Installed Tesseract to do some OCR testing with Selenium WebDriver (Java).
This is my maven dependency for Tess4J
<dependency>
<groupId>net.sourceforge.tess4j</groupId>
<artifactId`enter code here`>tess4j</artifactId>
<version>2.0.0</version>
<scope>test</scope>
</dependency>
Installed Tesseract 3.03.00 via brew. Setup TESSDATA_PREFIX to the path
/usr/local/Cellar/tesseract/3.04.00/share/tessdata
But, actually, when I did the following command
sudo find / -name tessdata
I found that tessdata folder in 4 different locations.
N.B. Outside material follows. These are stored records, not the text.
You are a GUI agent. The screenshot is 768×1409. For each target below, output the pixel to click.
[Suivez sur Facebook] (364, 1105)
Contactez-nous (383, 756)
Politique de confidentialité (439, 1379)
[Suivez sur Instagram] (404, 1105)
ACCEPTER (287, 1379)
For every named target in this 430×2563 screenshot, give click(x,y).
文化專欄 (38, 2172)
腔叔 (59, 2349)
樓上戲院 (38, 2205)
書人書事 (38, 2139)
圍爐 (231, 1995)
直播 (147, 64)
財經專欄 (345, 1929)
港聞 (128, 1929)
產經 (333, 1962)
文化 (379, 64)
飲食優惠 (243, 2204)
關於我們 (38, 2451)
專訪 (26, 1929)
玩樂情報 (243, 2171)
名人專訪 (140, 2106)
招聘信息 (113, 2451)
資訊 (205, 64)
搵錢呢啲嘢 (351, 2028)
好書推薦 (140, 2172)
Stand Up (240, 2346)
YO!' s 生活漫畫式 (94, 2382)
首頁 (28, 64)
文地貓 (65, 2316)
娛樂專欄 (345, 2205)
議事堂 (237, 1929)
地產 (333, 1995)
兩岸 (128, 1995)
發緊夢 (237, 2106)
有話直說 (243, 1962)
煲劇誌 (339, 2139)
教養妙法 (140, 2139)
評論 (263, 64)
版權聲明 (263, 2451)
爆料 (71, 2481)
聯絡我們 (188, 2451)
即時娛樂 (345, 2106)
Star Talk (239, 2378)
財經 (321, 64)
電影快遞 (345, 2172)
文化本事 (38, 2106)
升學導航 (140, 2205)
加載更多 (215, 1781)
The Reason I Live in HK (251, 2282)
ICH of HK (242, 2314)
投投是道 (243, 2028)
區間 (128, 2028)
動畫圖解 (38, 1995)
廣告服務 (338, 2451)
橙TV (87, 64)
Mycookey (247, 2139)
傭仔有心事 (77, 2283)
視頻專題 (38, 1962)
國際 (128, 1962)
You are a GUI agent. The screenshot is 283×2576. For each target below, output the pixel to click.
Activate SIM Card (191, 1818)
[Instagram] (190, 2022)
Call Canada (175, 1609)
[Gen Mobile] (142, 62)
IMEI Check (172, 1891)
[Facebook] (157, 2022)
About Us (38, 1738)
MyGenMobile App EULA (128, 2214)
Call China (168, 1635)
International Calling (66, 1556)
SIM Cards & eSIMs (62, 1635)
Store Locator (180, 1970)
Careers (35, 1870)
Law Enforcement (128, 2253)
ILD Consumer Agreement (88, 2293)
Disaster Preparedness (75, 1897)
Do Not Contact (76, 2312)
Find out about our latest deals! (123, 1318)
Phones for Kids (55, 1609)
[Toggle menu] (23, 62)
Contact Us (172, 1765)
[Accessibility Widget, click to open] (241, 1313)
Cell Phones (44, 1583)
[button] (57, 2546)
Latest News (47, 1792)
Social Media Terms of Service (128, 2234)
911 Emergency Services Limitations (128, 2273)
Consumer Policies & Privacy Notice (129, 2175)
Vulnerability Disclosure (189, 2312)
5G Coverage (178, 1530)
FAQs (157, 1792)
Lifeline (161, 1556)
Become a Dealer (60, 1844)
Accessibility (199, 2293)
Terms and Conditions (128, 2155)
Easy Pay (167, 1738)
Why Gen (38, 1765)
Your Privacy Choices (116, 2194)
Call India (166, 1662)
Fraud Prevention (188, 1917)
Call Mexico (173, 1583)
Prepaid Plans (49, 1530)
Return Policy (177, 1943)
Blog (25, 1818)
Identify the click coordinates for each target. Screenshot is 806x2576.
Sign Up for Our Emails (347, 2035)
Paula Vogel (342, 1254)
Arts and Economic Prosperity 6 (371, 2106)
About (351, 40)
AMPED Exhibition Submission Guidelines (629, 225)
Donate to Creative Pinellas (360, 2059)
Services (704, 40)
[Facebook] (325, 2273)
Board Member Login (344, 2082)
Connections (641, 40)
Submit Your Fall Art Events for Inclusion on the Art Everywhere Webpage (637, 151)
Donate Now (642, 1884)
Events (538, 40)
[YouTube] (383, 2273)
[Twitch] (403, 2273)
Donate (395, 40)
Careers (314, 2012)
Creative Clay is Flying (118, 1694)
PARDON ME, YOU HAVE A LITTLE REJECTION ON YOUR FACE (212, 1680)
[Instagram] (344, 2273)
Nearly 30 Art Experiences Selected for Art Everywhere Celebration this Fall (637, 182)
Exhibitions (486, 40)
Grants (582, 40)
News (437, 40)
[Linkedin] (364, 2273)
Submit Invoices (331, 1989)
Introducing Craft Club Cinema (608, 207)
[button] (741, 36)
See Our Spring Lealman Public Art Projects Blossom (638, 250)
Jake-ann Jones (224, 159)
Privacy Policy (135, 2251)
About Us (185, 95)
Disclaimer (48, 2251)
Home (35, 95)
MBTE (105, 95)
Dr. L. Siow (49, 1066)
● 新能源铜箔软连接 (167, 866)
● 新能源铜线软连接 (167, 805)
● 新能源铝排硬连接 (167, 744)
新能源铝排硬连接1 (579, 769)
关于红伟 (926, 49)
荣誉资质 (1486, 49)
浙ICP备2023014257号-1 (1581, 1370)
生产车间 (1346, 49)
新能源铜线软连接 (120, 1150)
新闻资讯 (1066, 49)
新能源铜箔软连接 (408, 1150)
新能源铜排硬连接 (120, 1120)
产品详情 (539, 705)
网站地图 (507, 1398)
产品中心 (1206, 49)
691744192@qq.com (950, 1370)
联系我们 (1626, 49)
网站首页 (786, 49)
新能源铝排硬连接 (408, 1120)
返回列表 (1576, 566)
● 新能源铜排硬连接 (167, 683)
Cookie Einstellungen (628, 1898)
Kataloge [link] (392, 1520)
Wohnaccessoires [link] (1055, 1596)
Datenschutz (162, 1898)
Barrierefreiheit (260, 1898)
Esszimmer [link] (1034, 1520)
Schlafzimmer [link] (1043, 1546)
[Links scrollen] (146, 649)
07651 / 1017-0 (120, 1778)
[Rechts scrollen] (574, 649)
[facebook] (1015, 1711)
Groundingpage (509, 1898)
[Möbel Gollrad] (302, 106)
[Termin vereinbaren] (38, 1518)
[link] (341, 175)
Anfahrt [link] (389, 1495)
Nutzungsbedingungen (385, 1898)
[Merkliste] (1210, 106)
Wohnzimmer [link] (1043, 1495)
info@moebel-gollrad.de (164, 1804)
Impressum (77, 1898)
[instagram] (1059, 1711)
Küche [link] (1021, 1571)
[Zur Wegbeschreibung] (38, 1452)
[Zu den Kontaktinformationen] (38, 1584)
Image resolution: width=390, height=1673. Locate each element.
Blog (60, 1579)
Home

/Users/<username>/Downloads/Tess4J/tessdata
/Users/<username>/tesseract-ocr/tessdata
/usr/local/Cellar/tesseract/3.04.00/share/tessdata
/usr/local/share/tessdata
Confused now if I have setup my TESSDATA_PREFIX correctly or not since I am getting the following error when tried to run my junit test
Error opening data file ./tessdata/eng.traineddata
Please make sure the TESSDATA_PREFIX environment variable is set to the parent directory of your "tessdata" directory.`enter code here`
Failed loading language 'eng'
Tesseract couldn't load any languages!
AdaptedTemplates != NULL:Error:Assert failed:in file adaptmatch.cpp, line 174
TESSDATA_PREFIX
should be set to the parent directory oftessdata
, i.e.,/usr/local/Cellar/tesseract/3.04.00/share/
.For those having problems with path on Tesseract (wich is likely to happen) i've see that usually you can pass the path of tessdata as first parameter on the instance.
On others you can programatically set it before.
Case of Python and Tesserwrap i just did: https://stackoverflow.com/a/38821791/2480481
I know that's MacOS, but the key of the answer is "put the path at the instance and pray", it worked for me.
This problem is resolved by setting the path programmatically using the method instance.setDatapath(parentPath);
You might see a pop "The last time you opened java, it unexpectedly quit while reopening windows. Do you want to try to reopen its windows again?", click "Reopen" and it will never appear again.
All my tests are running perfectly fine now.